» AUFGABE:
Kopiere die folgenden Zeilen vollständig und ohne jede Änderung.

(Datensätze zur Elementsuche)
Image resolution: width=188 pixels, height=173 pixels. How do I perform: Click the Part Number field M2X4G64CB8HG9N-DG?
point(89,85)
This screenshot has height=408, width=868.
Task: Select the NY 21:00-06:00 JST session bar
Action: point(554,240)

» ANTWORT:
Image resolution: width=188 pixels, height=173 pixels. How do I perform: Click the Part Number field M2X4G64CB8HG9N-DG?
point(89,85)
This screenshot has height=408, width=868.
Task: Select the NY 21:00-06:00 JST session bar
Action: point(554,240)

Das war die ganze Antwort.